Summary: Get the plank or log out of your own eye first. We uncover one of the crucial disciplines (and often neglected in our age) for doing this: self-examination.
Series on the Mount
September 16, 2007
Last week we look at the need for discernment of right and wrong. We saw how Jesus wants to tread cautiously when judging others being careful not to condemn them. We look at the context of judging that we are to refrain from judging others religiously and we need to make sure that if we judge others, we judge ourselves with the same standard. Something that is incredibly difficult to do.
This week we want to look at the next three verses that further clarify what Jesus is communicating. Matthew’s Jesus is very much concerned with the religious leaders who judge and condemn others to either oppress them (as Matthew’s community probably experienced) or to elevate themselves (which is usually done at the expense of those below especially the poor). Jesus reinforces the idea of his Shema that we are to love God and love others and that when we fail to love others to remain religious or pure or clean or in good standing, then we have failed to obey God and have broken God’s law even though we thought we were keeping it.
The story is told of a young man who had just started his new job in the produce department of a grocery store, when a woman came up to him asking to buy a half head of lettuce.
As politely as he could, the young man said that “In this store, we don’t sell half heads of lettuce, we sell whole heads of lettuce.” The lady was remarkably persistent—obnoxiously so. And so in the end, he did what any young produce department grocery store lad would do, and said, “Well, let me go talk to the manager.”
The young man shuffles off to find the manager in the back of the store, not realizing that the woman is following him some distance behind. He gets to the manager, and says in frustration, “I’ve got this crazy old woman out there who wants to buy a half head of lettuce.
Seeing the look of consternation on his manager’s face, the lad realizes all of a sudden that the woman is standing right behind him. He turns and quick as a whip and says, “And this nice lady wants to buy the other half.”
Later that day, the manager complimented him on his very quick thinking, and in the course of the conversation said to the young man, “Where do you come from, where is your home?” “Well,” said the young man, “I’m from Toronto, home of beautiful hockey players and ugly women.” The manager’s face dropped once again as he said, “I’ll have you know, my wife is from Toronto.” Quick as a whip the young man turned around and said, “And what hockey team did you say she plays on?”
Why do you look at the speck of sawdust in your brother’s eye and pay no attention to the plank in your own eye? How can you say to your brother, ’Let me take the speck out of your eye,’ when all the time there is a plank in your own eye? You hypocrite, first take the plank out of your own eye, and then you will see clearly to remove the speck from your brother’s eye.

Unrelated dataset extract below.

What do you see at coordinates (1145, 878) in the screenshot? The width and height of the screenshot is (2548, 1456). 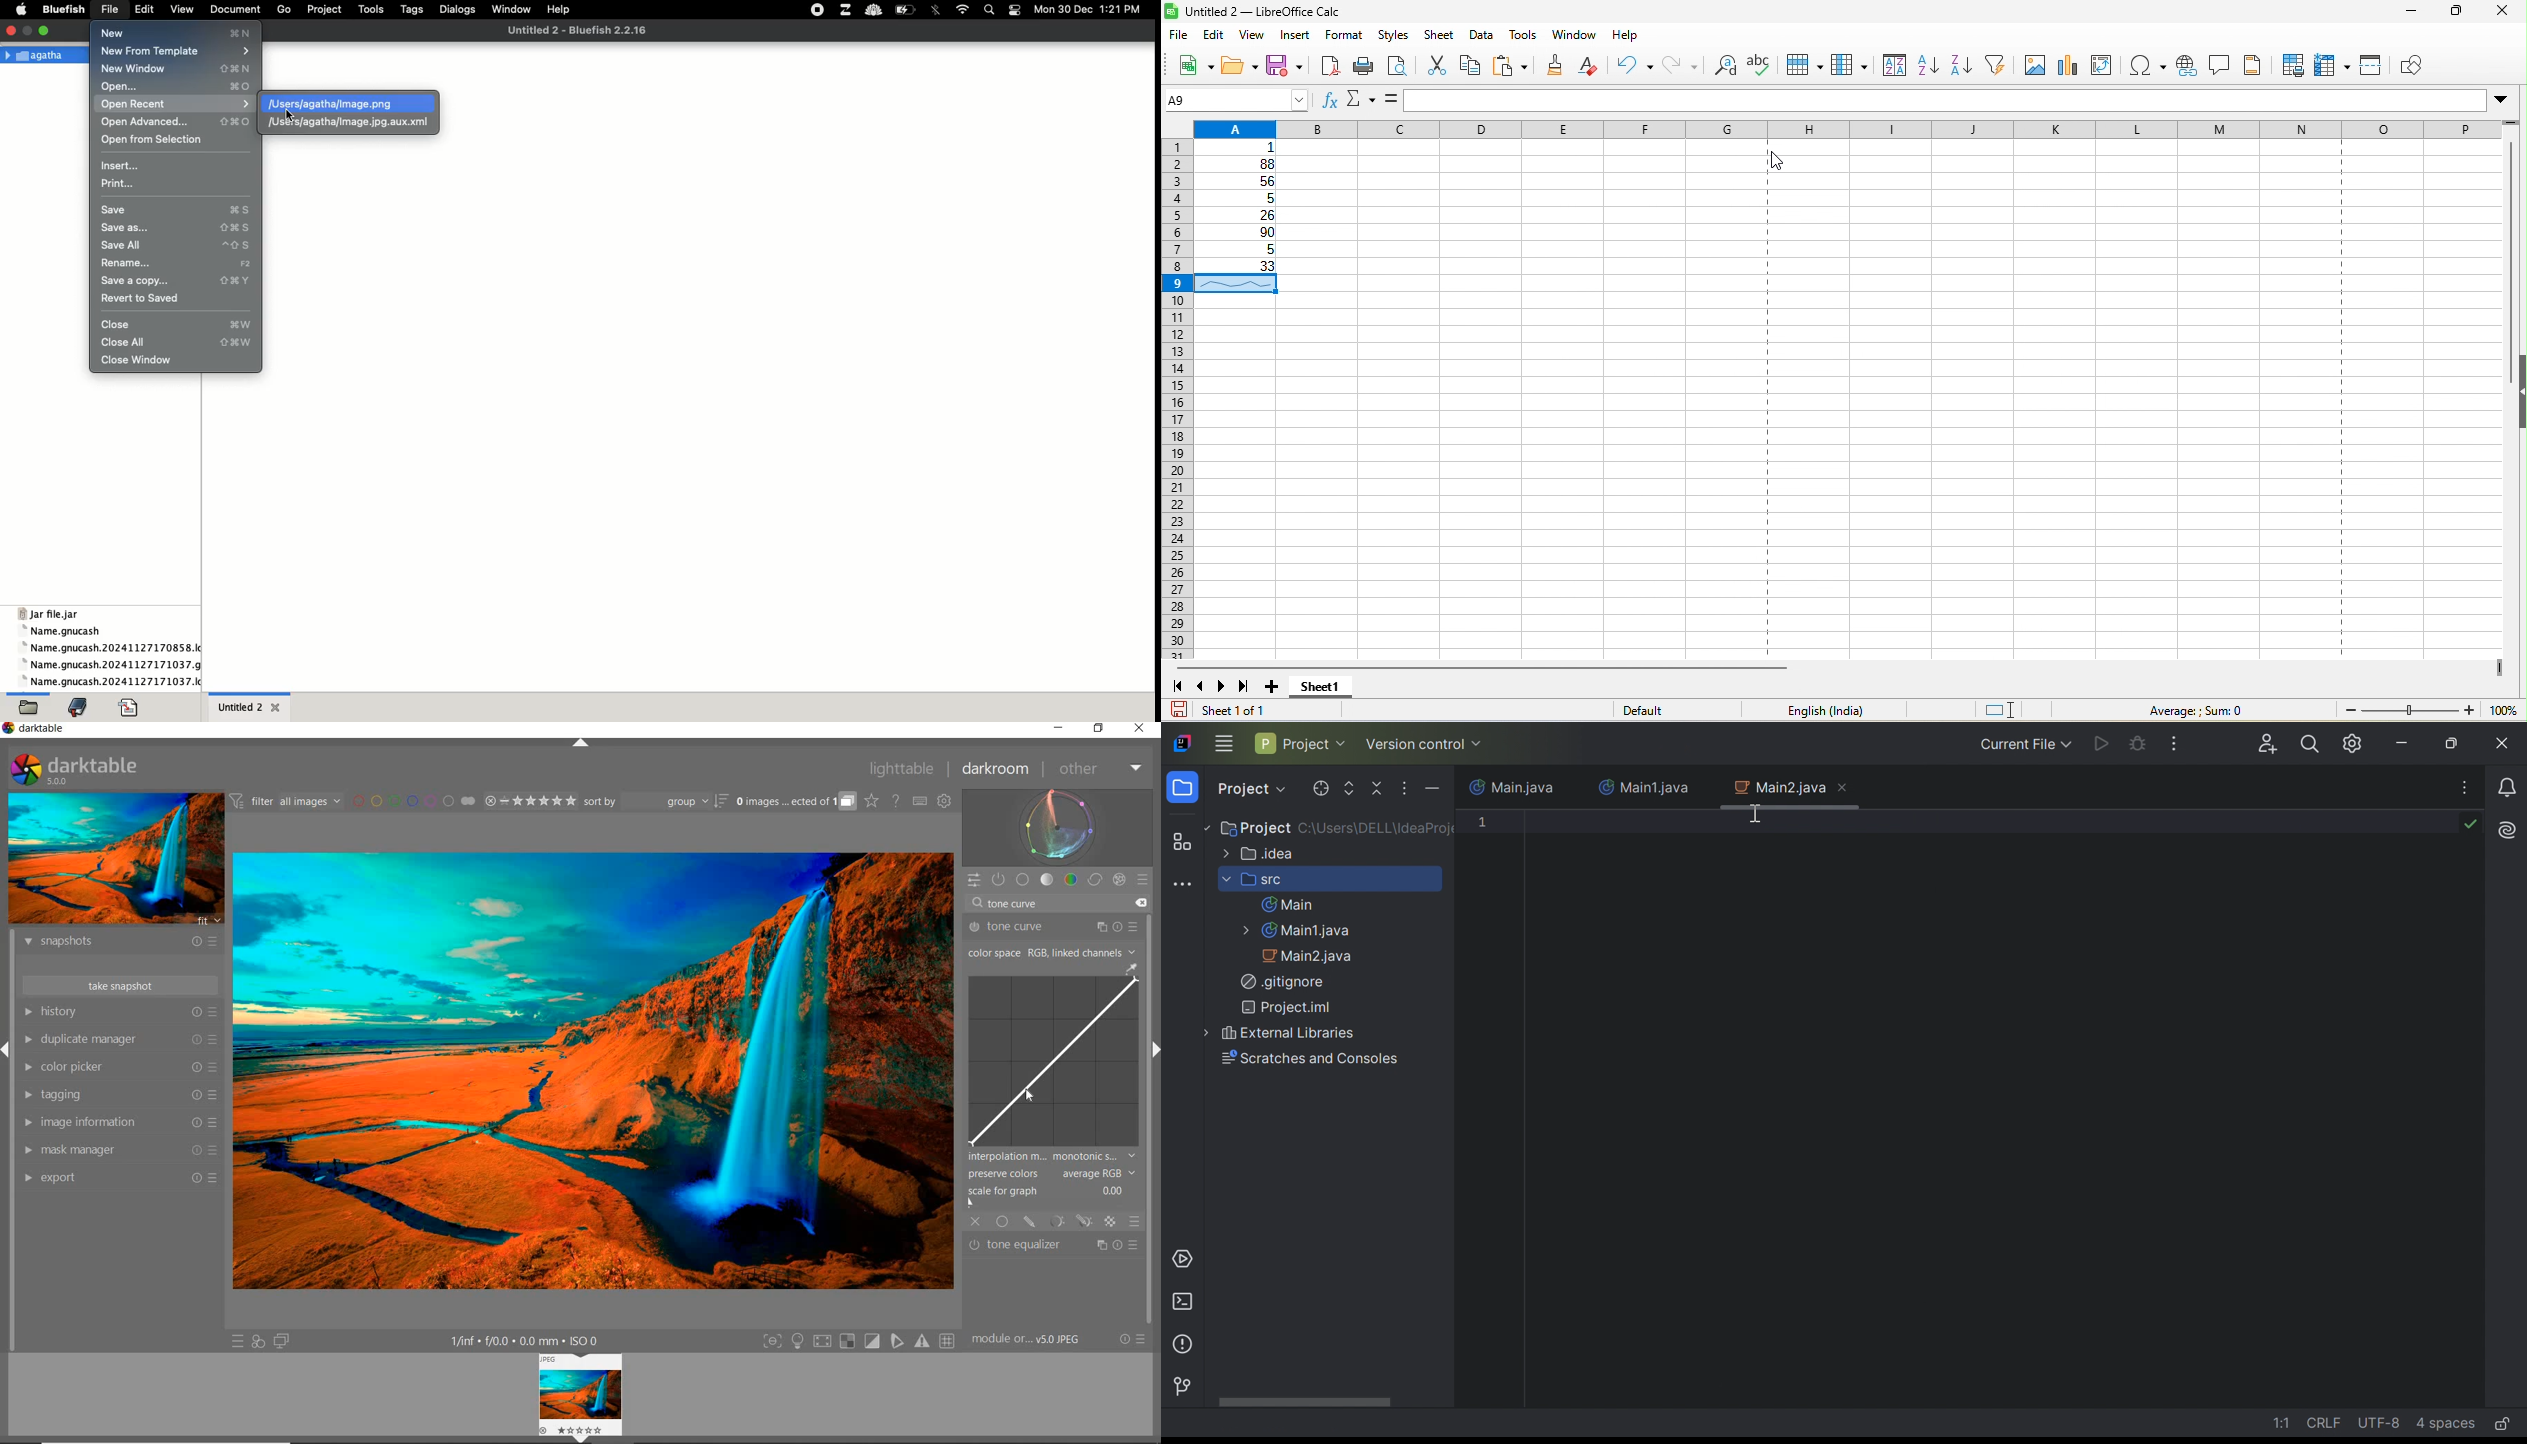 I see `preset` at bounding box center [1145, 878].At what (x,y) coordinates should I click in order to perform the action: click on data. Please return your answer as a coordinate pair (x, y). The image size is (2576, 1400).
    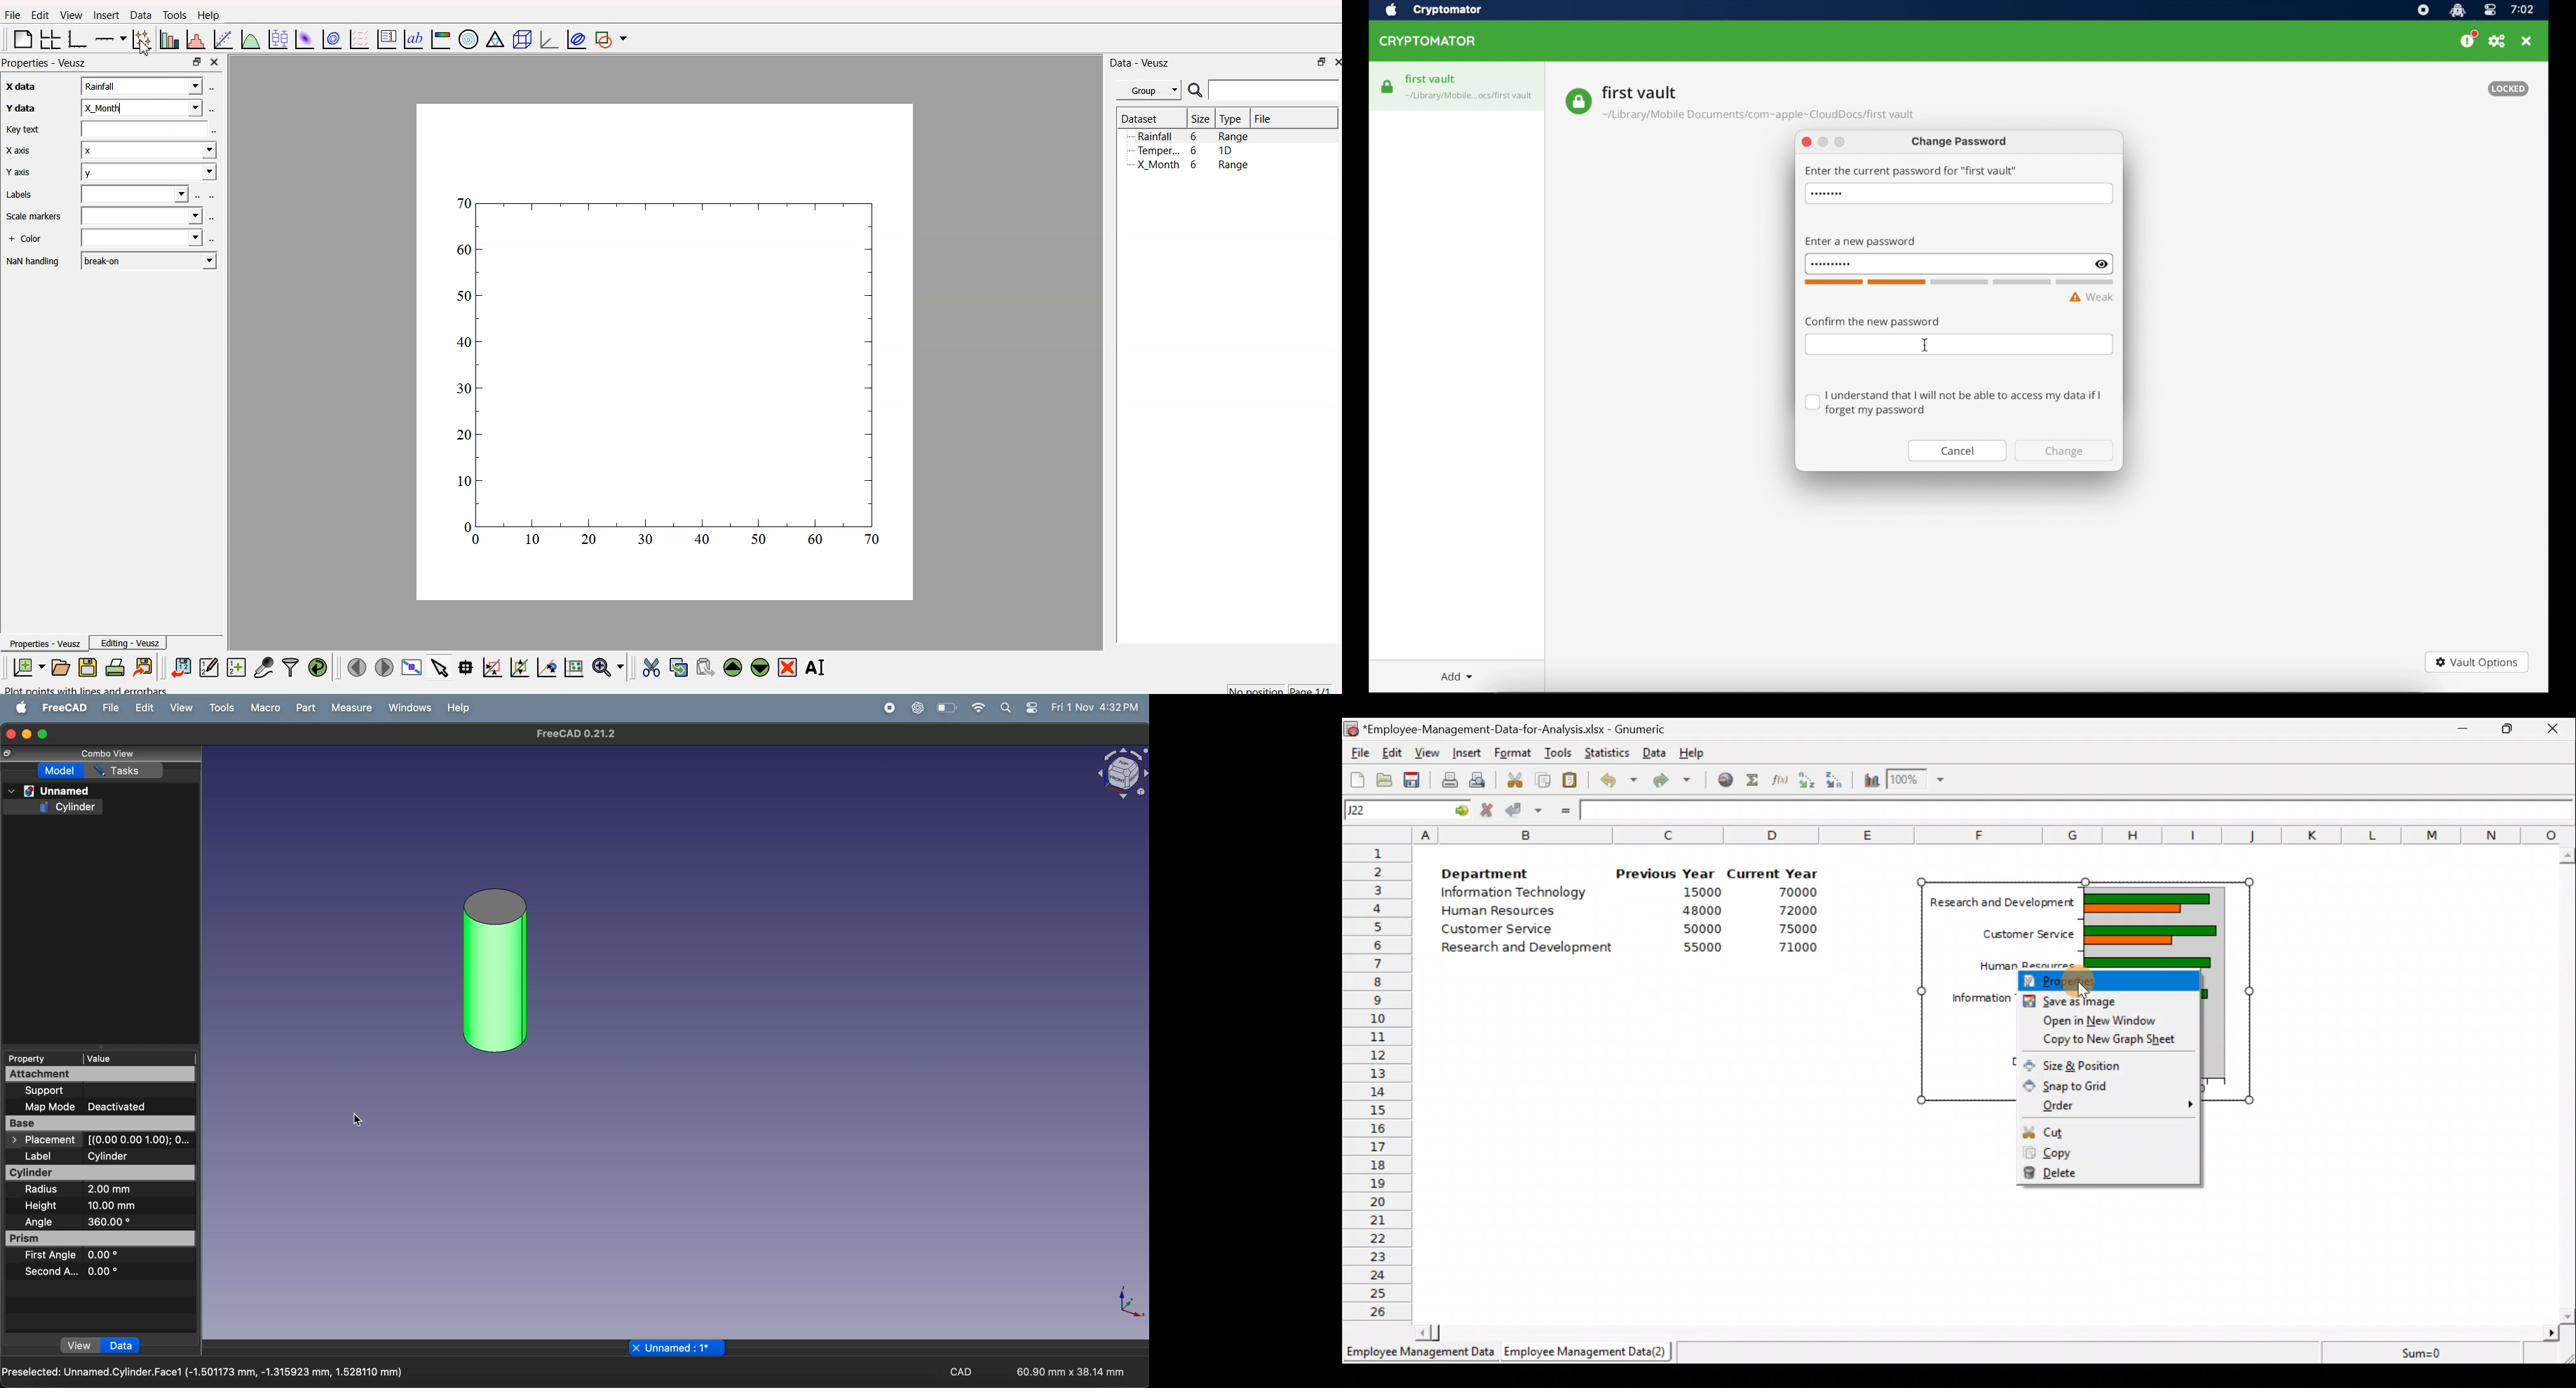
    Looking at the image, I should click on (122, 1346).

Now the New American Standard Bible says to take the log out your own eye. I tend to like the word “log” over plank because plank implies a piece of processed wood and log is actually a little closer to the context. I mentioned last week about what I call the log principle and this is where I get it from.
Log Principle – if something or someone bothers me a lot then there is something in me that I need to examine. Usually if I am upset or perturbed or irritated by someone then most likely it is because I have that same character defect or tendency or sinful nature in me. And if it bothers me so, then I have really dealt with it. For when I deal with those things and examine myself I become more tolerant of others.
However, I have found a general exception. Sometimes there things that I react so strongly to not because there is a tendency in me but because I have strong emotional connection to the issue. The biggest example for me personally is sexual abuse of children. My parents were social workers in the child welfare system and even though I was spared the details because of confidentiality, somehow I inherited a sensitivity to the issue. As a pastor, I have seen the lifelong scars. I have heard the anguish of its victims and honestly the perpetrators infuriate me. But I would not have discovered this about and why I react the way that I do without applying Jesus’ instructions here. Jesus is teaching his followers to do moral self-examinations.